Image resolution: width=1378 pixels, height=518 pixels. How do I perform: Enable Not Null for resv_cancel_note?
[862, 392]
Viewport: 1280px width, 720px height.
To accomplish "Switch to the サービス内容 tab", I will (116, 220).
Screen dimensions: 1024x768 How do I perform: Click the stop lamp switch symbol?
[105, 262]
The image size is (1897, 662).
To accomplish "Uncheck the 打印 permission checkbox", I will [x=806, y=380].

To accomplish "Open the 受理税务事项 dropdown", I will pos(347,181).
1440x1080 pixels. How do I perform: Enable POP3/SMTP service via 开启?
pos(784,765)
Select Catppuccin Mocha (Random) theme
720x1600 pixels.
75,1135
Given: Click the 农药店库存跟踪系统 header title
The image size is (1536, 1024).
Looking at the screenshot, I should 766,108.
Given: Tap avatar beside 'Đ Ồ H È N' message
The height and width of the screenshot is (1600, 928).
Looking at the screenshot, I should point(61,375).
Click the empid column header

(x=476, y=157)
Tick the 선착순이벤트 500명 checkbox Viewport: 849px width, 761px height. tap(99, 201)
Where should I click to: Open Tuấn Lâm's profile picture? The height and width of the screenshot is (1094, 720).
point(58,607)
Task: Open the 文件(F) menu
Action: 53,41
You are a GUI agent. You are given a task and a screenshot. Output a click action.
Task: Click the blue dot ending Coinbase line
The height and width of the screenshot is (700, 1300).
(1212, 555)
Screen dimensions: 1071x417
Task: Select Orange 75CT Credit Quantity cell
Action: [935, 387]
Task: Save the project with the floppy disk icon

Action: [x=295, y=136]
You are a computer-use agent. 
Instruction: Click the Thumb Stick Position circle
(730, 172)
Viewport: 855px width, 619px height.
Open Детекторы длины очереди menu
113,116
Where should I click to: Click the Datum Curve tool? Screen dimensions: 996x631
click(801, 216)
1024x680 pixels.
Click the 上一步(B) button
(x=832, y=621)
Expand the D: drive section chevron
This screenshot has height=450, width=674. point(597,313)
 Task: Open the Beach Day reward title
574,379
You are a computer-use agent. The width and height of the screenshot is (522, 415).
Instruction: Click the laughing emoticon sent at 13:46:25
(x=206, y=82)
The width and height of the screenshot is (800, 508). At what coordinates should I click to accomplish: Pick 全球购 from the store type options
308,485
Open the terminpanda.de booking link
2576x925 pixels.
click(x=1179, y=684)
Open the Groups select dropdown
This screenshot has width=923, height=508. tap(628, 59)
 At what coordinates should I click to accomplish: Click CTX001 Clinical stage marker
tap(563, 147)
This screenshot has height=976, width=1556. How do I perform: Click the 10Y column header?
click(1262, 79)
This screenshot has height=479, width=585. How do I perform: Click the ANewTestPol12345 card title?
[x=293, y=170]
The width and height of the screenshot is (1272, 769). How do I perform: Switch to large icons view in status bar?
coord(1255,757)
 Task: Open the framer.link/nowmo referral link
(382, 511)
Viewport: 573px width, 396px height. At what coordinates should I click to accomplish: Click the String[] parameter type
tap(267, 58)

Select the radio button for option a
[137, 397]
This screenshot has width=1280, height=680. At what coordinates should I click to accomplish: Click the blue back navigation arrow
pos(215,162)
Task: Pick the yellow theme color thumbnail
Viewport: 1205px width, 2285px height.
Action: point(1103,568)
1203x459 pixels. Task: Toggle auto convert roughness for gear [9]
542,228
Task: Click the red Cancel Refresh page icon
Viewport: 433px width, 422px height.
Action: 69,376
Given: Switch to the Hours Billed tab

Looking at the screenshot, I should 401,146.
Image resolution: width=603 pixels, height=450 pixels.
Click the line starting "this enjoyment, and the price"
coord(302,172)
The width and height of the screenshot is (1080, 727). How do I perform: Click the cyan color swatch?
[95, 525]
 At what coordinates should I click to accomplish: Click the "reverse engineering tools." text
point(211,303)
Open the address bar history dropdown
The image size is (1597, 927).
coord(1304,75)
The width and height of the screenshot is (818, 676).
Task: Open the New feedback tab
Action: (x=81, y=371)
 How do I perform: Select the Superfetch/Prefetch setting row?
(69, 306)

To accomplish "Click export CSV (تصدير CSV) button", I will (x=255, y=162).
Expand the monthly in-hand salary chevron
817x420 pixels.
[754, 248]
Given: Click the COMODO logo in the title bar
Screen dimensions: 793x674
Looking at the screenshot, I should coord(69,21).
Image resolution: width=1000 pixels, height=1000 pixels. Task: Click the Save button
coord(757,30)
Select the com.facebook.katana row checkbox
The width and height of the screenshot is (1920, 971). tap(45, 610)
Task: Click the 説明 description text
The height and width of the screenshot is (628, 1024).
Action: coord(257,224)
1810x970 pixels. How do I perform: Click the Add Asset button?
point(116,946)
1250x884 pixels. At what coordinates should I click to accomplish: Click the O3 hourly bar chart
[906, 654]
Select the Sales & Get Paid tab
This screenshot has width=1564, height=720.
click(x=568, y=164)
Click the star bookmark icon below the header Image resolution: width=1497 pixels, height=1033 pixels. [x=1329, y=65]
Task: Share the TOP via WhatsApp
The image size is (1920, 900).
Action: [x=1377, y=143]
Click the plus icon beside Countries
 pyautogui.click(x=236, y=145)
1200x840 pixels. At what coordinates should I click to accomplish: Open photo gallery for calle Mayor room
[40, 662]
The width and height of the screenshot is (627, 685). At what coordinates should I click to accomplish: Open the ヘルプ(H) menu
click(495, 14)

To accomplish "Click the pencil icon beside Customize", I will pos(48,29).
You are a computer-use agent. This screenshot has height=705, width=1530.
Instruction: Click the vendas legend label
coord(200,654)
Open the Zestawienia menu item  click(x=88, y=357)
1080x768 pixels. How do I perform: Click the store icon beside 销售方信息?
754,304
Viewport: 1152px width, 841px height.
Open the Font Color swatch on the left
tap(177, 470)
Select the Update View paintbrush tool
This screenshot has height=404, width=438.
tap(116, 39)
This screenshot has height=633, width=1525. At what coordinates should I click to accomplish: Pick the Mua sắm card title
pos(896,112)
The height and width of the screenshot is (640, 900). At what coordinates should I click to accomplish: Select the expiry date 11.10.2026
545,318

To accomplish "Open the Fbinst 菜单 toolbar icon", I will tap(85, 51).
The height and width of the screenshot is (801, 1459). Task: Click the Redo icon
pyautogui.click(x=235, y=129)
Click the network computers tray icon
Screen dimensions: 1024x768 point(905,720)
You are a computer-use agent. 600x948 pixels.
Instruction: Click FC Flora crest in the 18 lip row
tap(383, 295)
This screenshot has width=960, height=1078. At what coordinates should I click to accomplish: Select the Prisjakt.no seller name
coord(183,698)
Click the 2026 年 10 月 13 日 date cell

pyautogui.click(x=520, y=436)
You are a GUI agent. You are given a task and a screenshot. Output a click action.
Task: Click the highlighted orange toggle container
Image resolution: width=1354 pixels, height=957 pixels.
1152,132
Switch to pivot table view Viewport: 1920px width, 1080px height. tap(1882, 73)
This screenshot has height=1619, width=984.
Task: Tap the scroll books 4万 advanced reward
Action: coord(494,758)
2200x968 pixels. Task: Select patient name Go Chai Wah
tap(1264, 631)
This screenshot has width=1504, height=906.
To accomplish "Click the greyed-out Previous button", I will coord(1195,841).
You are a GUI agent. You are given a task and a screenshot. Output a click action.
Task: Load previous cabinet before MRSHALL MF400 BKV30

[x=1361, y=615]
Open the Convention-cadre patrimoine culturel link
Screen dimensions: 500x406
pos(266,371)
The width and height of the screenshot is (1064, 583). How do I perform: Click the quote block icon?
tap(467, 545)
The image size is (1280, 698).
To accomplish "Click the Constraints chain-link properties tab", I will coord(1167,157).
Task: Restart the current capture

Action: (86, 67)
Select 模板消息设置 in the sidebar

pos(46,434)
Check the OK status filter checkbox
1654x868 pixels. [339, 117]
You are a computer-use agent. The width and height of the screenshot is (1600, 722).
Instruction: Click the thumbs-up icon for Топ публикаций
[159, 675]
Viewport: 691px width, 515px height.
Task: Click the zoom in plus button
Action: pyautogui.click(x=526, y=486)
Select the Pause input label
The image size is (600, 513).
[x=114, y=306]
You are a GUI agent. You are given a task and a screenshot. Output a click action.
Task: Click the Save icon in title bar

**INSTRUCTIONS TO FOLLOW**: Respond with an exact reproduction of the lines running from the one that contains "This screenshot has width=1504, height=906." through the end of the material.

**SOLUTION TO THE EXERCISE**:
This screenshot has width=1504, height=906.
To accomplish "Click the greyed-out Previous button", I will coord(1195,841).
You are a GUI agent. You are given a task and a screenshot. Output a click action.
Task: Load previous cabinet before MRSHALL MF400 BKV30

[x=1361, y=615]
Open the Convention-cadre patrimoine culturel link
Screen dimensions: 500x406
pos(266,371)
The width and height of the screenshot is (1064, 583). How do I perform: Click the quote block icon?
tap(467, 545)
The image size is (1280, 698).
To accomplish "Click the Constraints chain-link properties tab", I will coord(1167,157).
Task: Restart the current capture

Action: (86, 67)
Select 模板消息设置 in the sidebar

pos(46,434)
Check the OK status filter checkbox
1654x868 pixels. [339, 117]
You are a computer-use agent. The width and height of the screenshot is (1600, 722).
Instruction: Click the thumbs-up icon for Топ публикаций
[159, 675]
Viewport: 691px width, 515px height.
Task: Click the zoom in plus button
Action: pyautogui.click(x=526, y=486)
Select the Pause input label
The image size is (600, 513).
[x=114, y=306]
You are a GUI agent. You are given a task and a screenshot. Output a click action.
Task: Click the Save icon in title bar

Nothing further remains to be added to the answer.